Stan Berry's four decades of teaching corporate writing is coming full circle.
Berry, president of Berry Writing Group in Plymouth, got his start teaching in-person "Writing to Get Things Done" seminars to corporate groups in the Twin Cities. His work expanded nationally to businesses, government agencies and military bases.
He subsequently added other platforms, releasing his course on videocassettes in the 1980s and online in the 2000s. He built the online version in 2020 to combine live Zoom instruction and self-paced online training.
This month, Berry will be back in front of students in person by teaching writing and speaking to leadership classes at the U.S. Navy base in San Diego.
Through the years and across all those miles, Berry has taught more than 100,000 students, between in-person, video and online courses.

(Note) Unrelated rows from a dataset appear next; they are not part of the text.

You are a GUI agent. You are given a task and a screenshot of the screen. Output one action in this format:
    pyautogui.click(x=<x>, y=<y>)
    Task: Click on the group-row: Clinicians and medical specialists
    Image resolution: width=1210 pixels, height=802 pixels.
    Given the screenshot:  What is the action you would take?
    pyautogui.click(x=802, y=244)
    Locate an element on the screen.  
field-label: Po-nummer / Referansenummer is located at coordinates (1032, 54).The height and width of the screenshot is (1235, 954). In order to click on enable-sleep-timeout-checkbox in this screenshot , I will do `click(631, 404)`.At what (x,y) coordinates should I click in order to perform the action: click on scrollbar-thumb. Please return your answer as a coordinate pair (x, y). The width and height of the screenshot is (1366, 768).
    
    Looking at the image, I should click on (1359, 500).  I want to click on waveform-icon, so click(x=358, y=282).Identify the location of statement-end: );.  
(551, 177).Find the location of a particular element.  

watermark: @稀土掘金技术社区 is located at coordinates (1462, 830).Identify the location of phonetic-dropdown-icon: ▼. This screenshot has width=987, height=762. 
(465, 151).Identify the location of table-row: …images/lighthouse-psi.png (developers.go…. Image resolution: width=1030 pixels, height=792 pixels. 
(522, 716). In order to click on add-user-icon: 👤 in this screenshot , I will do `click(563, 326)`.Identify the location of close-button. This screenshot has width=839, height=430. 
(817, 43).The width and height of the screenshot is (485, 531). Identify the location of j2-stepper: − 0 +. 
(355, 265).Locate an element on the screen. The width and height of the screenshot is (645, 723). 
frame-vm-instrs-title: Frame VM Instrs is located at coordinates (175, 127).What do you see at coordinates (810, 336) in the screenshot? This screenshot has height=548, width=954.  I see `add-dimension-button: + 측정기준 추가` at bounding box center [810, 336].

His message has been consistent, and passionately delivered: Everything written in corporate America and government — emails, memos, letters, technical reports — can be rewritten in three paragraphs that clearly and concisely state what you want to get done, your reason and your deadline.
Berry's first fix for poor writing turns the English 101 model upside down. "Academic writing does not work well in business," Berry said. "Introduction-body-conclusion is the kiss of death."
His other solution: Figure out what you want to get done before you begin writing. Otherwise, the result can be rambling prose. "No matter who the person is, when they write that way, they create an unreadable document," he said.